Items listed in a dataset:

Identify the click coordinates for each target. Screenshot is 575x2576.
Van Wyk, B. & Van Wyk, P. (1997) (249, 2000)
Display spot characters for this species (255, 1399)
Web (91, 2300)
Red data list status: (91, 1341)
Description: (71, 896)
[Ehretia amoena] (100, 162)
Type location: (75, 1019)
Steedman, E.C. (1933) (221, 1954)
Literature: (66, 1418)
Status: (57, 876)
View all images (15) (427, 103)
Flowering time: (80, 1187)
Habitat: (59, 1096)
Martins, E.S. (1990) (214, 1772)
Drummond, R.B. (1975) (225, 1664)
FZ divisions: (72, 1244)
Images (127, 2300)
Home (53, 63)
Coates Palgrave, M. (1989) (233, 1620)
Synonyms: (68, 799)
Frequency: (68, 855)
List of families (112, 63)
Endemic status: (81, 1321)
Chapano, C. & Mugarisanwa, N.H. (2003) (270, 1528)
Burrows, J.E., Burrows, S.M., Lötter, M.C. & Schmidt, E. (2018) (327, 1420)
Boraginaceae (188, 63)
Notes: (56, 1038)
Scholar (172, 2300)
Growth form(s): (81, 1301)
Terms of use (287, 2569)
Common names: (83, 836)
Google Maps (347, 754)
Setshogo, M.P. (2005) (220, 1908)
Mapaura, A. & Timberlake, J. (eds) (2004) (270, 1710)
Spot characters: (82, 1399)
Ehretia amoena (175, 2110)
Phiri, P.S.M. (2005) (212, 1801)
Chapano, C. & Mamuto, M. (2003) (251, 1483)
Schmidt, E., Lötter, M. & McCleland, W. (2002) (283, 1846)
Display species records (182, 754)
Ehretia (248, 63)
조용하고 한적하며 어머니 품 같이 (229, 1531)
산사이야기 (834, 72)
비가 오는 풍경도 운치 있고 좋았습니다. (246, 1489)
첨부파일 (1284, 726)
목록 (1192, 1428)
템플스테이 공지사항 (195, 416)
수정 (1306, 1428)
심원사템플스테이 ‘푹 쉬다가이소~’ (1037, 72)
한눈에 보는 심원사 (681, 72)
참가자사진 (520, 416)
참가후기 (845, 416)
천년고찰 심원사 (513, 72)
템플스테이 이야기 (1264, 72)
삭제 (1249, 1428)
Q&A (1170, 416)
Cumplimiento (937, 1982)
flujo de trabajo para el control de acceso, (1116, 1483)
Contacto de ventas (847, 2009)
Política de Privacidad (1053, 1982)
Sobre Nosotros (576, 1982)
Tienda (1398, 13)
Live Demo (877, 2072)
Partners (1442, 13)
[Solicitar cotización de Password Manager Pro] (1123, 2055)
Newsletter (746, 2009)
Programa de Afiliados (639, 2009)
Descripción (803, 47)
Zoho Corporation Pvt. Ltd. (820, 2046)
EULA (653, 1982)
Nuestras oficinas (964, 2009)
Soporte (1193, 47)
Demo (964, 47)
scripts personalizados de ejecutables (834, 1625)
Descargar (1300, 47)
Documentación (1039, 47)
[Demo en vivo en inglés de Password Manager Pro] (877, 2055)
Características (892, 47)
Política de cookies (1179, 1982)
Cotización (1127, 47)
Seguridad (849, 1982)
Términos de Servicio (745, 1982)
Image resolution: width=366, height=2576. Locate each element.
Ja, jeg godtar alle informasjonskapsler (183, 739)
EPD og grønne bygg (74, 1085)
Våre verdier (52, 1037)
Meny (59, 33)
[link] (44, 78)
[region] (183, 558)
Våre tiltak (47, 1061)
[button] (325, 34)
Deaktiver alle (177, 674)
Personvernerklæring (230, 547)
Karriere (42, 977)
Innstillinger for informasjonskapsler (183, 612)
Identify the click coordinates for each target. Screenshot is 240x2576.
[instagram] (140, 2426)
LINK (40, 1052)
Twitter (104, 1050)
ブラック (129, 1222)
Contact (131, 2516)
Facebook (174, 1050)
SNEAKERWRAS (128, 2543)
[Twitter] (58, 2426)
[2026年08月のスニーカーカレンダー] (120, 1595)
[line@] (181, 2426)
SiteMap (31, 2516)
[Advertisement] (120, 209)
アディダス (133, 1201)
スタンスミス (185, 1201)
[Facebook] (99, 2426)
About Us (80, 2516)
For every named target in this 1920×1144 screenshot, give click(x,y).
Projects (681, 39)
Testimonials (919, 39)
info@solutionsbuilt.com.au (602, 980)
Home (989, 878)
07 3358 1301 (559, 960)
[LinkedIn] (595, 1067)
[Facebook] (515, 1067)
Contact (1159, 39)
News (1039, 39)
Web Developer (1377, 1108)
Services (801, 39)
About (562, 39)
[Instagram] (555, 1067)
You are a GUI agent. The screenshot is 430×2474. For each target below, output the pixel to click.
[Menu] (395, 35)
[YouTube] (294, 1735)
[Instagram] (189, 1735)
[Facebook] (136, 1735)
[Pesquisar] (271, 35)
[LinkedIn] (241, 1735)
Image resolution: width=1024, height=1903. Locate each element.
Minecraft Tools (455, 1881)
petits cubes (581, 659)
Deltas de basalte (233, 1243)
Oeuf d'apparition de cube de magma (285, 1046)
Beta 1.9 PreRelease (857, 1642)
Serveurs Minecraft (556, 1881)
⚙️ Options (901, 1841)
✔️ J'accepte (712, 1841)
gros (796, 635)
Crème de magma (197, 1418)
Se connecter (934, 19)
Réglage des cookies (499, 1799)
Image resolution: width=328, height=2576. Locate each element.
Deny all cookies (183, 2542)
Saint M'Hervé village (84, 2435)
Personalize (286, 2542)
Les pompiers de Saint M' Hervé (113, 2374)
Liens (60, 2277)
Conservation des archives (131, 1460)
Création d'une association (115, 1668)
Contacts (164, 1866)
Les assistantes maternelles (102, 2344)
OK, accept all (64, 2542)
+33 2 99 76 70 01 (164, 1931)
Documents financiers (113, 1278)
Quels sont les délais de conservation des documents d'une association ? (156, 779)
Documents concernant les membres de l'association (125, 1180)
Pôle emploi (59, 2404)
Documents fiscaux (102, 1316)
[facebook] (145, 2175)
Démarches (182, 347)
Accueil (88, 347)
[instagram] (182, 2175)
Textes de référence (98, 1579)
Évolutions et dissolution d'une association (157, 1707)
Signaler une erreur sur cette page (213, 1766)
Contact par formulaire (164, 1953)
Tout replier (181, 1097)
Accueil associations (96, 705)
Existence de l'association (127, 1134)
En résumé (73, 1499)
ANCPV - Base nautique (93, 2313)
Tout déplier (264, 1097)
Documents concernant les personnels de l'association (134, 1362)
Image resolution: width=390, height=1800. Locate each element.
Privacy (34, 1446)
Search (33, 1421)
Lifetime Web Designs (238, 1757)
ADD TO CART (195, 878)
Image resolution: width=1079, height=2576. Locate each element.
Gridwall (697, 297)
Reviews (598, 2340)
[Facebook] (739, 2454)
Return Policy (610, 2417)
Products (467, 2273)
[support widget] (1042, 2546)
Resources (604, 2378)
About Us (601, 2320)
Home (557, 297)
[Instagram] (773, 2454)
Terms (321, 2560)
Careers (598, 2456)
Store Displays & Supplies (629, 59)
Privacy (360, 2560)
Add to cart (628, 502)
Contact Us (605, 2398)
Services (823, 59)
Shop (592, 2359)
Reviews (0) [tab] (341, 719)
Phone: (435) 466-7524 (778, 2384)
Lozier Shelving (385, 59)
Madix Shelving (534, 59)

> **TASK PROMPT**:
Give each entry again, spelled exactly as shown.

> **RESULT BELOW**:
Identify the click coordinates for each target. Screenshot is 575x2576.
Van Wyk, B. & Van Wyk, P. (1997) (249, 2000)
Display spot characters for this species (255, 1399)
Web (91, 2300)
Red data list status: (91, 1341)
Description: (71, 896)
[Ehretia amoena] (100, 162)
Type location: (75, 1019)
Steedman, E.C. (1933) (221, 1954)
Literature: (66, 1418)
Status: (57, 876)
View all images (15) (427, 103)
Flowering time: (80, 1187)
Habitat: (59, 1096)
Martins, E.S. (1990) (214, 1772)
Drummond, R.B. (1975) (225, 1664)
FZ divisions: (72, 1244)
Images (127, 2300)
Home (53, 63)
Coates Palgrave, M. (1989) (233, 1620)
Synonyms: (68, 799)
Frequency: (68, 855)
List of families (112, 63)
Endemic status: (81, 1321)
Chapano, C. & Mugarisanwa, N.H. (2003) (270, 1528)
Burrows, J.E., Burrows, S.M., Lötter, M.C. & Schmidt, E. (2018) (327, 1420)
Boraginaceae (188, 63)
Notes: (56, 1038)
Scholar (172, 2300)
Growth form(s): (81, 1301)
Terms of use (287, 2569)
Common names: (83, 836)
Google Maps (347, 754)
Setshogo, M.P. (2005) (220, 1908)
Mapaura, A. & Timberlake, J. (eds) (2004) (270, 1710)
Spot characters: (82, 1399)
Ehretia amoena (175, 2110)
Phiri, P.S.M. (2005) (212, 1801)
Chapano, C. & Mamuto, M. (2003) (251, 1483)
Schmidt, E., Lötter, M. & McCleland, W. (2002) (283, 1846)
Display species records (182, 754)
Ehretia (248, 63)
조용하고 한적하며 어머니 품 같이 (229, 1531)
산사이야기 (834, 72)
비가 오는 풍경도 운치 있고 좋았습니다. (246, 1489)
첨부파일 (1284, 726)
목록 (1192, 1428)
템플스테이 공지사항 (195, 416)
수정 (1306, 1428)
심원사템플스테이 ‘푹 쉬다가이소~’ (1037, 72)
한눈에 보는 심원사 (681, 72)
참가자사진 (520, 416)
참가후기 (845, 416)
천년고찰 심원사 (513, 72)
템플스테이 이야기 (1264, 72)
삭제 (1249, 1428)
Q&A (1170, 416)
Cumplimiento (937, 1982)
flujo de trabajo para el control de acceso, (1116, 1483)
Contacto de ventas (847, 2009)
Política de Privacidad (1053, 1982)
Sobre Nosotros (576, 1982)
Tienda (1398, 13)
Live Demo (877, 2072)
Partners (1442, 13)
[Solicitar cotización de Password Manager Pro] (1123, 2055)
Newsletter (746, 2009)
Programa de Afiliados (639, 2009)
Descripción (803, 47)
Zoho Corporation Pvt. Ltd. (820, 2046)
EULA (653, 1982)
Nuestras oficinas (964, 2009)
Soporte (1193, 47)
Demo (964, 47)
scripts personalizados de ejecutables (834, 1625)
Descargar (1300, 47)
Documentación (1039, 47)
[Demo en vivo en inglés de Password Manager Pro] (877, 2055)
Características (892, 47)
Política de cookies (1179, 1982)
Cotización (1127, 47)
Seguridad (849, 1982)
Términos de Servicio (745, 1982)
Image resolution: width=366, height=2576. Locate each element.
Ja, jeg godtar alle informasjonskapsler (183, 739)
EPD og grønne bygg (74, 1085)
Våre verdier (52, 1037)
Meny (59, 33)
[link] (44, 78)
[region] (183, 558)
Våre tiltak (47, 1061)
[button] (325, 34)
Deaktiver alle (177, 674)
Personvernerklæring (230, 547)
Karriere (42, 977)
Innstillinger for informasjonskapsler (183, 612)
Identify the click coordinates for each target. Screenshot is 240x2576.
[instagram] (140, 2426)
LINK (40, 1052)
Twitter (104, 1050)
ブラック (129, 1222)
Contact (131, 2516)
Facebook (174, 1050)
SNEAKERWRAS (128, 2543)
[Twitter] (58, 2426)
[2026年08月のスニーカーカレンダー] (120, 1595)
[line@] (181, 2426)
SiteMap (31, 2516)
[Advertisement] (120, 209)
アディダス (133, 1201)
スタンスミス (185, 1201)
[Facebook] (99, 2426)
About Us (80, 2516)
For every named target in this 1920×1144 screenshot, give click(x,y).
Projects (681, 39)
Testimonials (919, 39)
info@solutionsbuilt.com.au (602, 980)
Home (989, 878)
07 3358 1301 (559, 960)
[LinkedIn] (595, 1067)
[Facebook] (515, 1067)
Contact (1159, 39)
News (1039, 39)
Web Developer (1377, 1108)
Services (801, 39)
About (562, 39)
[Instagram] (555, 1067)
You are a GUI agent. The screenshot is 430×2474. For each target below, output the pixel to click.
[Menu] (395, 35)
[YouTube] (294, 1735)
[Instagram] (189, 1735)
[Facebook] (136, 1735)
[Pesquisar] (271, 35)
[LinkedIn] (241, 1735)
Image resolution: width=1024, height=1903. Locate each element.
Minecraft Tools (455, 1881)
petits cubes (581, 659)
Deltas de basalte (233, 1243)
Oeuf d'apparition de cube de magma (285, 1046)
Beta 1.9 PreRelease (857, 1642)
Serveurs Minecraft (556, 1881)
⚙️ Options (901, 1841)
✔️ J'accepte (712, 1841)
gros (796, 635)
Crème de magma (197, 1418)
Se connecter (934, 19)
Réglage des cookies (499, 1799)
Image resolution: width=328, height=2576. Locate each element.
Deny all cookies (183, 2542)
Saint M'Hervé village (84, 2435)
Personalize (286, 2542)
Les pompiers de Saint M' Hervé (113, 2374)
Liens (60, 2277)
Conservation des archives (131, 1460)
Création d'une association (115, 1668)
Contacts (164, 1866)
Les assistantes maternelles (102, 2344)
OK, accept all (64, 2542)
+33 2 99 76 70 01 (164, 1931)
Documents financiers (113, 1278)
Quels sont les délais de conservation des documents d'une association ? (156, 779)
Documents concernant les membres de l'association (125, 1180)
Pôle emploi (59, 2404)
Documents fiscaux (102, 1316)
[facebook] (145, 2175)
Démarches (182, 347)
Accueil (88, 347)
[instagram] (182, 2175)
Textes de référence (98, 1579)
Évolutions et dissolution d'une association (157, 1707)
Signaler une erreur sur cette page (213, 1766)
Contact par formulaire (164, 1953)
Tout replier (181, 1097)
Accueil associations (96, 705)
Existence de l'association (127, 1134)
En résumé (73, 1499)
ANCPV - Base nautique (93, 2313)
Tout déplier (264, 1097)
Documents concernant les personnels de l'association (134, 1362)
Image resolution: width=390, height=1800. Locate each element.
Privacy (34, 1446)
Search (33, 1421)
Lifetime Web Designs (238, 1757)
ADD TO CART (195, 878)
Image resolution: width=1079, height=2576. Locate each element.
Gridwall (697, 297)
Reviews (598, 2340)
[Facebook] (739, 2454)
Return Policy (610, 2417)
Products (467, 2273)
[support widget] (1042, 2546)
Resources (604, 2378)
About Us (601, 2320)
Home (557, 297)
[Instagram] (773, 2454)
Terms (321, 2560)
Careers (598, 2456)
Store Displays & Supplies (629, 59)
Privacy (360, 2560)
Add to cart (628, 502)
Contact Us (605, 2398)
Services (823, 59)
Shop (592, 2359)
Reviews (0) [tab] (341, 719)
Phone: (435) 466-7524 (778, 2384)
Lozier Shelving (385, 59)
Madix Shelving (534, 59)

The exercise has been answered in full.